>> START

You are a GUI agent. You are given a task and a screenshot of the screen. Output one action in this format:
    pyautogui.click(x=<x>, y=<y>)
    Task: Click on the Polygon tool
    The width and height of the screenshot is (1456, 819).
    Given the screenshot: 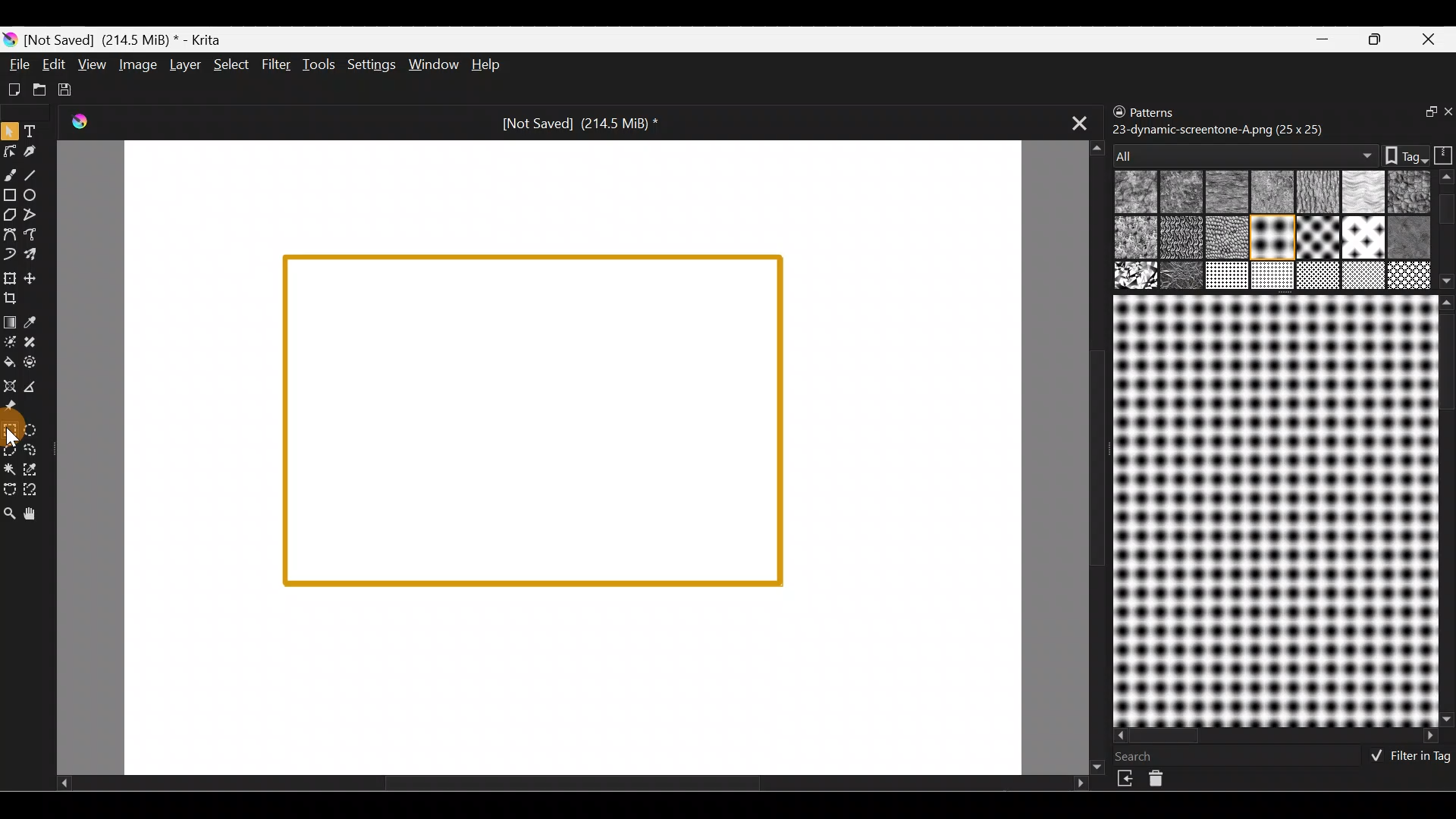 What is the action you would take?
    pyautogui.click(x=9, y=212)
    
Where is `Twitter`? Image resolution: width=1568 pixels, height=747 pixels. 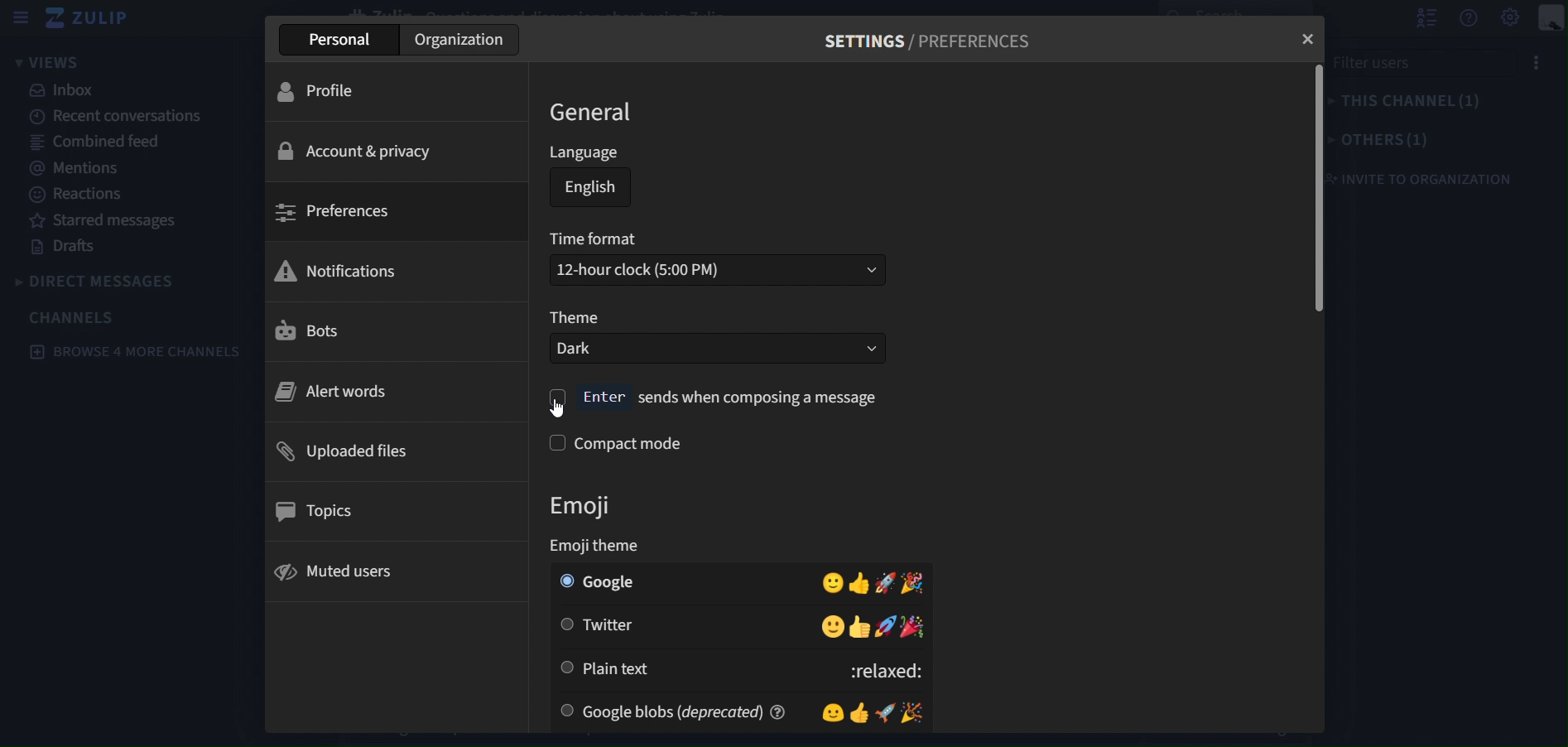 Twitter is located at coordinates (694, 626).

>> END

PROBLEM REQUIREMENTS:
Copy the listing from its first line through the line containing "The width and", keeping every character unchanged.

WRITTEN ANSWER:
You are a GUI agent. You are given a task and a screenshot of the screen. Output one action in this format:
    pyautogui.click(x=<x>, y=<y>)
    Task: Click on the Polygon tool
    The width and height of the screenshot is (1456, 819).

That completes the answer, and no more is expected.